Ses cheveux s’étaient déroulés et flottaient sur ses épaules, ses yeux dardaient mille sentiments comme autant de flèches, elle triompha de sa rivale, Balthazar l’enleva, la porta sur le canapé, se mit à ses pieds.
— Je t’ai donc causé des chagrins, lui dit-il avec l’accent d’un homme qui se réveillerait d’un songe pénible.
— Pauvre Claës, tu nous en donneras encore malgré toi, dit-elle en lui passant sa main dans les cheveux. Allons, viens t’asseoir près de moi, dit-elle en lui montrant sa place sur le canapé. Tiens, j’ai tout oublié, puisque tu nous reviens. Va, mon ami, nous réparerons tout, mais tu ne t’éloigneras plus de ta femme, n’est-ce pas ? Dis oui ? Laisse-moi, mon grand et beau Claës, exercer sur ton noble cœur cette influence féminine si nécessaire au bonheur des artistes malheureux, des grands hommes souffrants ! Tu me brusqueras, tu me briseras si tu veux, mais tu me permettras de te contrarier un peu pour ton bien. Je n’abuserai jamais du pouvoir que tu me concéderas. Sois célèbre, mais sois heureux aussi. Ne nous préfère pas la Chimie. Écoute, nous serons bien complaisants, nous permettrons à la Science d’entrer avec nous dans le partage de ton cœur ; mais sois juste, donne-nous bien notre moitié ? Dis, mon désintéressement n’est-il pas sublime ?
Elle fit sourire Balthazar. Avec cet art merveilleux que possèdent les femmes, elle avait amené la plus haute question dans le domaine de la plaisanterie où les femmes sont maîtresses. Cependant quoiqu’elle parût rire, son cœur était si violemment contracté qu’il reprenait difficilement le mouvement égal et doux de son état habituel ; mais en voyant renaître dans les yeux de Balthazar l’expression qui la charmait, qui était sa gloire à elle, et lui révélait l’entière {p. 370} action de son ancienne puissance qu’elle croyait perdue, elle lui dit en souriant : — Crois-moi, Balthazar, la nature nous a faits pour sentir, et quoique tu veuilles que nous ne soyons que des machines électriques, tes gaz, tes matières éthérées n’expliqueront jamais le don que nous possédons d’entrevoir l’avenir.
— Si, reprit-il, par les affinités.
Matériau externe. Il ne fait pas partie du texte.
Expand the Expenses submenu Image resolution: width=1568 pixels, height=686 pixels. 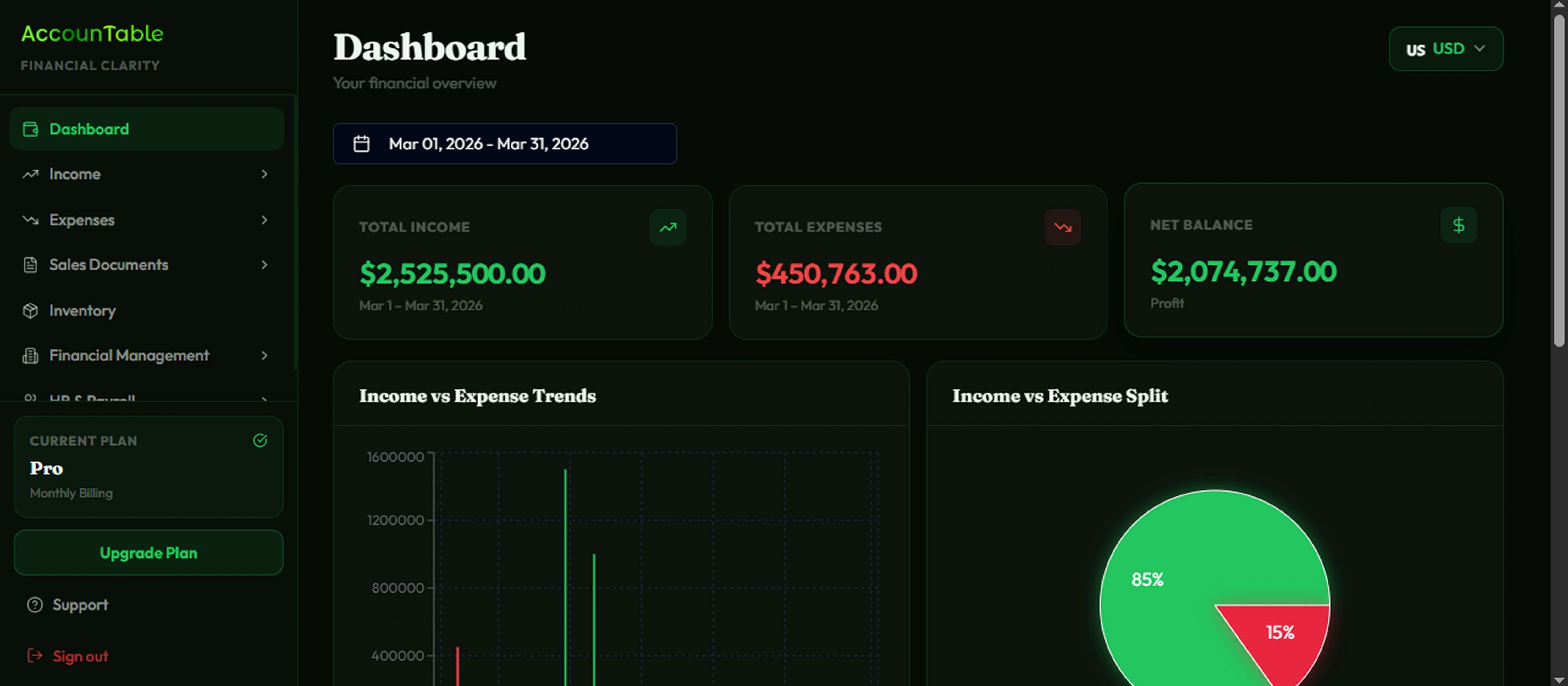[x=264, y=220]
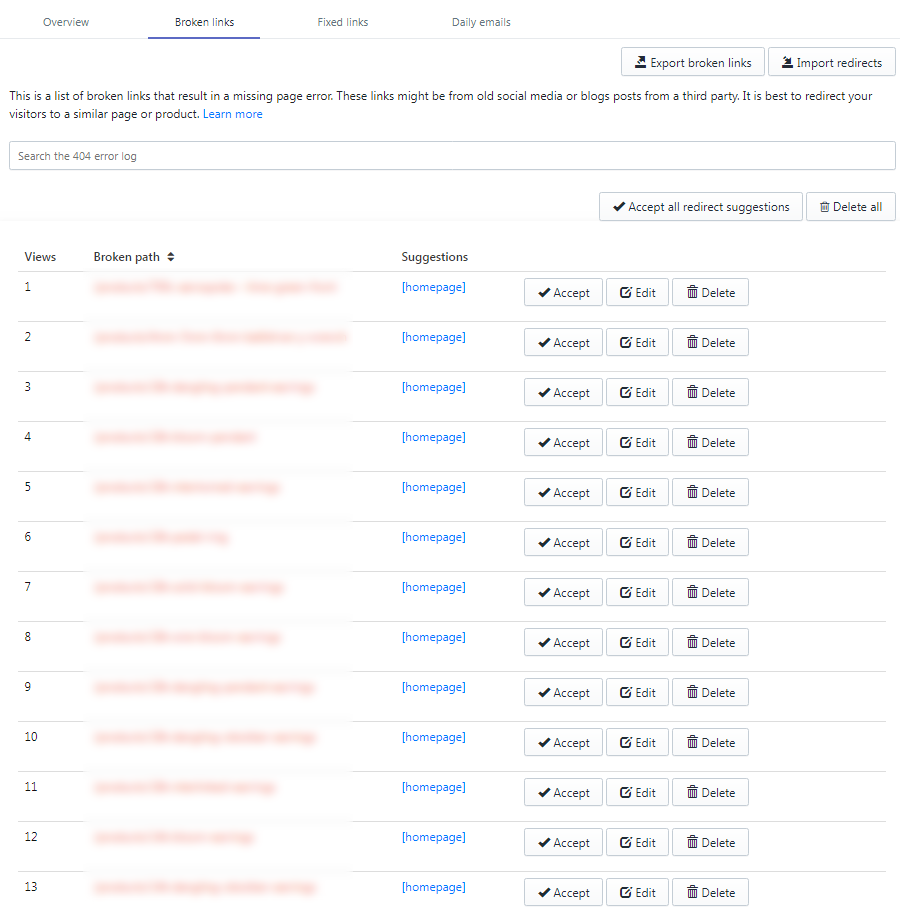
Task: Click Accept all redirect suggestions
Action: 700,207
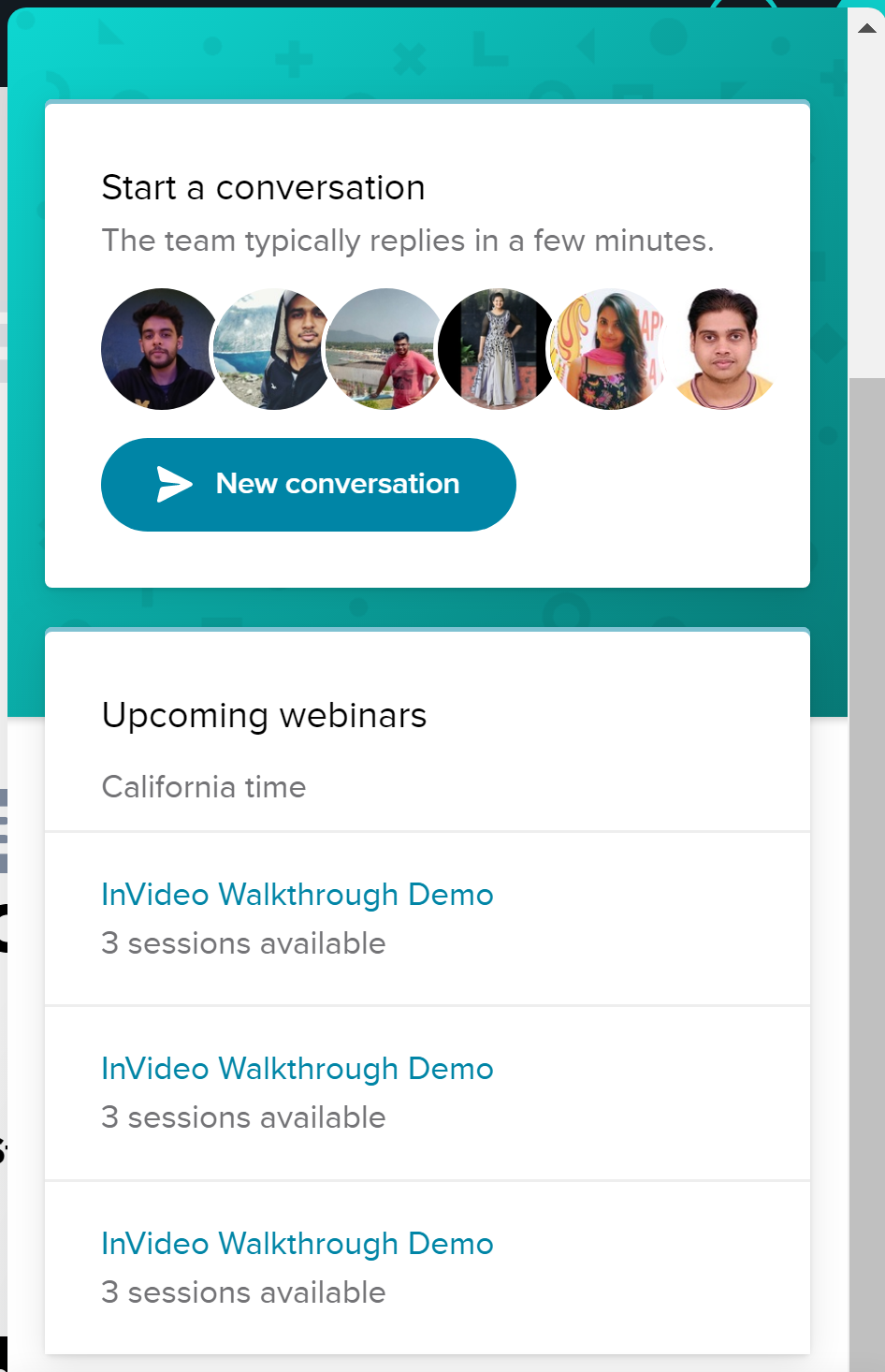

La puissance de vision qui fait le poète, et la puissance de déduction qui fait le savant, sont fondées sur des affinités invisibles, intangibles et impondérables que le vulgaire range dans la classe des phénomènes moraux, mais qui sont des effets physiques. Le prophète voit et déduit. Malheureusement ces espèces d’affinités sont trop rares et trop peu perceptibles pour être soumises à l’analyse ou à l’observation.
— Ceci, dit-elle en lui prenant un baiser, pour éloigner la Chimie qu’elle avait si malencontreusement réveillée, serait donc une affinité ?
— Non, c’est une combinaison : deux substances de même signe ne produisent aucune activité…
— Allons, tais-toi, dit-elle, tu me ferais mourir de douleur. Oui, je ne supporterais pas, cher, de voir ma rivale jusques dans les transports de ton amour.
— Mais, ma chère vie, je ne pense qu’à toi, mes travaux sont la gloire de ma famille, tu es au fond de toutes mes espérances.
— Voyons, regarde-moi ?
Cette scène l’avait rendue belle comme une jeune femme, et de toute sa personne, son mari ne voyait que sa tête, au-dessus d’un nuage de mousselines et de dentelles.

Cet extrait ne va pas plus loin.